Exercise description: Retype all of the records below, changing nothing.
-------- Items
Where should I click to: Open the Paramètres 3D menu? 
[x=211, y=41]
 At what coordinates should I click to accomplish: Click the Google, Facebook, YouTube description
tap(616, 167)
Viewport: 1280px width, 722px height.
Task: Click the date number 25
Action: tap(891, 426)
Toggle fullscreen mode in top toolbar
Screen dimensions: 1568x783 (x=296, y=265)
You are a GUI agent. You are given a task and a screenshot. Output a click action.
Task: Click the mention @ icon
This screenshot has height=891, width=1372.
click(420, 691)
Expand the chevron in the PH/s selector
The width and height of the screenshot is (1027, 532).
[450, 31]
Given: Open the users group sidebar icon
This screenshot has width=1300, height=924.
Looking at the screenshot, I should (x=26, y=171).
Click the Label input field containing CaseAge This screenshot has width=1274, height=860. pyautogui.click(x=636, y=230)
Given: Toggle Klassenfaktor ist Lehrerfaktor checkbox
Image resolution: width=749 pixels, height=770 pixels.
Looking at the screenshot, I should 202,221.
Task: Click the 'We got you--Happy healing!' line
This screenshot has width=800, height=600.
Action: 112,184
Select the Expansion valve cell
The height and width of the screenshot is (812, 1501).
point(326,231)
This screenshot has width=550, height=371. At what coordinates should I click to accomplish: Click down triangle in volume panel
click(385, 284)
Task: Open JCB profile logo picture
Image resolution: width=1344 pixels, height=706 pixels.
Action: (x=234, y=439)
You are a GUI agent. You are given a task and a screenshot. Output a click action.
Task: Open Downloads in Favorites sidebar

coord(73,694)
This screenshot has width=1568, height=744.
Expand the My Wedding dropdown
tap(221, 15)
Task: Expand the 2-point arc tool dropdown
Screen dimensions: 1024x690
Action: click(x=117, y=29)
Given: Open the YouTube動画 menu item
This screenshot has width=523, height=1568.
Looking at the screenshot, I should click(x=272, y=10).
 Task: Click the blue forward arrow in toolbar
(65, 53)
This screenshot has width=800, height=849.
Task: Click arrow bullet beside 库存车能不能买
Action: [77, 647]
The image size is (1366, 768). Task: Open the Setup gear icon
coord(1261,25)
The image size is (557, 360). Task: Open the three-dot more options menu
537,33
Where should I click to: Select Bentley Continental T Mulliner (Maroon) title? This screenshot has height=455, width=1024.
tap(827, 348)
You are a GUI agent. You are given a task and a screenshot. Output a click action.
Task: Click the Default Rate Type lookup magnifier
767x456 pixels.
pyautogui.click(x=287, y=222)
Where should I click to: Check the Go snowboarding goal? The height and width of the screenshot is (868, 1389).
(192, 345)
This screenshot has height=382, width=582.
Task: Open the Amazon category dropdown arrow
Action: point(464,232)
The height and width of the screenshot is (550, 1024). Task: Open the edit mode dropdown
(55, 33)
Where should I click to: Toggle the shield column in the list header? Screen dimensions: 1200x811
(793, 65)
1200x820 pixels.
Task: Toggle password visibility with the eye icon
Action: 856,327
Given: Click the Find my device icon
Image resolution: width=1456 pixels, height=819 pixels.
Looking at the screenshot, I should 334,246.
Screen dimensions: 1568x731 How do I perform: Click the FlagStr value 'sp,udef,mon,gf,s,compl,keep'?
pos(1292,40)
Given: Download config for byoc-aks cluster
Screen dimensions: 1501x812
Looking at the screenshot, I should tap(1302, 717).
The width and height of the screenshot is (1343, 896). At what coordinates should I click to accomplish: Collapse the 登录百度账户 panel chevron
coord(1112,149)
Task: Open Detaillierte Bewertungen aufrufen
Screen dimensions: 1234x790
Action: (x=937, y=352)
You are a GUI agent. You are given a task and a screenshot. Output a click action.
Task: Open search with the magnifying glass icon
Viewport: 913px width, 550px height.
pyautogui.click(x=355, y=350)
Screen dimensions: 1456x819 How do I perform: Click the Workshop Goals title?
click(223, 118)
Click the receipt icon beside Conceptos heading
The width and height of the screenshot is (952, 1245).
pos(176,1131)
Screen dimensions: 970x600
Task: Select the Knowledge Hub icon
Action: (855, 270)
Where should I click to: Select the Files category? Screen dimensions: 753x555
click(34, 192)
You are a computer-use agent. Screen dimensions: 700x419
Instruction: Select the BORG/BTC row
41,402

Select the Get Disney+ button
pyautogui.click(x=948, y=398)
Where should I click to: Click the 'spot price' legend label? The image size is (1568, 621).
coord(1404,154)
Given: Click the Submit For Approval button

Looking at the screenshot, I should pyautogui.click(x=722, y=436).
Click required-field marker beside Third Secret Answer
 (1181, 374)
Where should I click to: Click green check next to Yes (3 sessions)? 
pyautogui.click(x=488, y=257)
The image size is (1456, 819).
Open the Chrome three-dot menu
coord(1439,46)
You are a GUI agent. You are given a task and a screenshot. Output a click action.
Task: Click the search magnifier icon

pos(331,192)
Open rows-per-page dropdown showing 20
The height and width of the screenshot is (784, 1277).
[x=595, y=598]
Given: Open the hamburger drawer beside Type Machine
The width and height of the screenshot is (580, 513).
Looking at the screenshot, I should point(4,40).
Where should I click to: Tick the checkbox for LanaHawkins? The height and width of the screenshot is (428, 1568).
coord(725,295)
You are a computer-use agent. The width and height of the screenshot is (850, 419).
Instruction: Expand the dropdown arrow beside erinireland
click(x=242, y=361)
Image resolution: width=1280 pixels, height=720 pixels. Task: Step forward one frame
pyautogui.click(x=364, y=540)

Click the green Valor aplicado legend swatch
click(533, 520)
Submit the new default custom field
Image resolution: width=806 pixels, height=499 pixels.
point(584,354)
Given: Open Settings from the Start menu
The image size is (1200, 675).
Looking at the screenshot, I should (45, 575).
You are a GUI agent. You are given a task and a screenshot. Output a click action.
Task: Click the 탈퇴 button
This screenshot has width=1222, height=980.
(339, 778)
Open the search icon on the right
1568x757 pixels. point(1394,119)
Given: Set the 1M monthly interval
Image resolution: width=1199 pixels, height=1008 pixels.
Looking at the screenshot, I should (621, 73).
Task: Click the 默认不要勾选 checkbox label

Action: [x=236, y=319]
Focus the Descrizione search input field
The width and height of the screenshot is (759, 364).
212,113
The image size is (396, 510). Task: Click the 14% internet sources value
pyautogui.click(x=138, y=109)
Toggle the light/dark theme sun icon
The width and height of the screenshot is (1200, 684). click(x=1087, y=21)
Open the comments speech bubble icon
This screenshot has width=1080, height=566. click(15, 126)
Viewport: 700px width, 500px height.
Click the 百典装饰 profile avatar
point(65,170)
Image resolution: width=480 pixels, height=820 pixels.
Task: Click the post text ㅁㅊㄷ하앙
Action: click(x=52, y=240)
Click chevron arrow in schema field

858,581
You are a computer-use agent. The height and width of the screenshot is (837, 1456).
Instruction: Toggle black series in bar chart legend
----------------
Output of the task:
Where should I click to: Open the Paramètres 3D menu? 
[x=211, y=41]
 At what coordinates should I click to accomplish: Click the Google, Facebook, YouTube description
tap(616, 167)
Viewport: 1280px width, 722px height.
Task: Click the date number 25
Action: tap(891, 426)
Toggle fullscreen mode in top toolbar
Screen dimensions: 1568x783 (x=296, y=265)
You are a GUI agent. You are given a task and a screenshot. Output a click action.
Task: Click the mention @ icon
This screenshot has height=891, width=1372.
click(420, 691)
Expand the chevron in the PH/s selector
The width and height of the screenshot is (1027, 532).
[450, 31]
Given: Open the users group sidebar icon
This screenshot has width=1300, height=924.
Looking at the screenshot, I should (x=26, y=171).
Click the Label input field containing CaseAge This screenshot has width=1274, height=860. pyautogui.click(x=636, y=230)
Given: Toggle Klassenfaktor ist Lehrerfaktor checkbox
Image resolution: width=749 pixels, height=770 pixels.
Looking at the screenshot, I should 202,221.
Task: Click the 'We got you--Happy healing!' line
This screenshot has width=800, height=600.
Action: 112,184
Select the Expansion valve cell
The height and width of the screenshot is (812, 1501).
point(326,231)
This screenshot has width=550, height=371. At what coordinates should I click to accomplish: Click down triangle in volume panel
click(385, 284)
Task: Open JCB profile logo picture
Image resolution: width=1344 pixels, height=706 pixels.
Action: (x=234, y=439)
You are a GUI agent. You are given a task and a screenshot. Output a click action.
Task: Open Downloads in Favorites sidebar

coord(73,694)
This screenshot has width=1568, height=744.
Expand the My Wedding dropdown
tap(221, 15)
Task: Expand the 2-point arc tool dropdown
Screen dimensions: 1024x690
Action: click(x=117, y=29)
Given: Open the YouTube動画 menu item
This screenshot has width=523, height=1568.
Looking at the screenshot, I should click(x=272, y=10).
 Task: Click the blue forward arrow in toolbar
(65, 53)
This screenshot has width=800, height=849.
Task: Click arrow bullet beside 库存车能不能买
Action: [77, 647]
The image size is (1366, 768). Task: Open the Setup gear icon
coord(1261,25)
The image size is (557, 360). Task: Open the three-dot more options menu
537,33
Where should I click to: Select Bentley Continental T Mulliner (Maroon) title? This screenshot has height=455, width=1024.
tap(827, 348)
You are a GUI agent. You are given a task and a screenshot. Output a click action.
Task: Click the Default Rate Type lookup magnifier
767x456 pixels.
pyautogui.click(x=287, y=222)
Where should I click to: Check the Go snowboarding goal? The height and width of the screenshot is (868, 1389).
(192, 345)
This screenshot has height=382, width=582.
Task: Open the Amazon category dropdown arrow
Action: point(464,232)
The height and width of the screenshot is (550, 1024). Task: Open the edit mode dropdown
(55, 33)
Where should I click to: Toggle the shield column in the list header? Screen dimensions: 1200x811
(793, 65)
1200x820 pixels.
Task: Toggle password visibility with the eye icon
Action: 856,327
Given: Click the Find my device icon
Image resolution: width=1456 pixels, height=819 pixels.
Looking at the screenshot, I should 334,246.
Screen dimensions: 1568x731 How do I perform: Click the FlagStr value 'sp,udef,mon,gf,s,compl,keep'?
pos(1292,40)
Given: Download config for byoc-aks cluster
Screen dimensions: 1501x812
Looking at the screenshot, I should tap(1302, 717).
The width and height of the screenshot is (1343, 896). At what coordinates should I click to accomplish: Collapse the 登录百度账户 panel chevron
coord(1112,149)
Task: Open Detaillierte Bewertungen aufrufen
Screen dimensions: 1234x790
Action: (x=937, y=352)
You are a GUI agent. You are given a task and a screenshot. Output a click action.
Task: Open search with the magnifying glass icon
Viewport: 913px width, 550px height.
pyautogui.click(x=355, y=350)
Screen dimensions: 1456x819 How do I perform: Click the Workshop Goals title?
click(223, 118)
Click the receipt icon beside Conceptos heading
The width and height of the screenshot is (952, 1245).
pos(176,1131)
Screen dimensions: 970x600
Task: Select the Knowledge Hub icon
Action: (855, 270)
Where should I click to: Select the Files category? Screen dimensions: 753x555
click(34, 192)
You are a computer-use agent. Screen dimensions: 700x419
Instruction: Select the BORG/BTC row
41,402

Select the Get Disney+ button
pyautogui.click(x=948, y=398)
Where should I click to: Click the 'spot price' legend label? The image size is (1568, 621).
coord(1404,154)
Given: Click the Submit For Approval button

Looking at the screenshot, I should pyautogui.click(x=722, y=436).
Click required-field marker beside Third Secret Answer
 (1181, 374)
Where should I click to: Click green check next to Yes (3 sessions)? 
pyautogui.click(x=488, y=257)
The image size is (1456, 819).
Open the Chrome three-dot menu
coord(1439,46)
You are a GUI agent. You are given a task and a screenshot. Output a click action.
Task: Click the search magnifier icon

pos(331,192)
Open rows-per-page dropdown showing 20
The height and width of the screenshot is (784, 1277).
[x=595, y=598]
Given: Open the hamburger drawer beside Type Machine
The width and height of the screenshot is (580, 513).
Looking at the screenshot, I should point(4,40).
Where should I click to: Tick the checkbox for LanaHawkins? The height and width of the screenshot is (428, 1568).
coord(725,295)
You are a computer-use agent. The width and height of the screenshot is (850, 419).
Instruction: Expand the dropdown arrow beside erinireland
click(x=242, y=361)
Image resolution: width=1280 pixels, height=720 pixels. Task: Step forward one frame
pyautogui.click(x=364, y=540)

Click the green Valor aplicado legend swatch
click(533, 520)
Submit the new default custom field
Image resolution: width=806 pixels, height=499 pixels.
point(584,354)
Given: Open Settings from the Start menu
The image size is (1200, 675).
Looking at the screenshot, I should (45, 575).
You are a GUI agent. You are given a task and a screenshot. Output a click action.
Task: Click the 탈퇴 button
This screenshot has width=1222, height=980.
(339, 778)
Open the search icon on the right
1568x757 pixels. point(1394,119)
Given: Set the 1M monthly interval
Image resolution: width=1199 pixels, height=1008 pixels.
Looking at the screenshot, I should (621, 73).
Task: Click the 默认不要勾选 checkbox label

Action: [x=236, y=319]
Focus the Descrizione search input field
The width and height of the screenshot is (759, 364).
212,113
The image size is (396, 510). Task: Click the 14% internet sources value
pyautogui.click(x=138, y=109)
Toggle the light/dark theme sun icon
The width and height of the screenshot is (1200, 684). click(x=1087, y=21)
Open the comments speech bubble icon
This screenshot has width=1080, height=566. click(15, 126)
Viewport: 700px width, 500px height.
Click the 百典装饰 profile avatar
point(65,170)
Image resolution: width=480 pixels, height=820 pixels.
Task: Click the post text ㅁㅊㄷ하앙
Action: click(x=52, y=240)
Click chevron arrow in schema field

858,581
You are a computer-use agent. The height and width of the screenshot is (837, 1456).
Instruction: Toggle black series in bar chart legend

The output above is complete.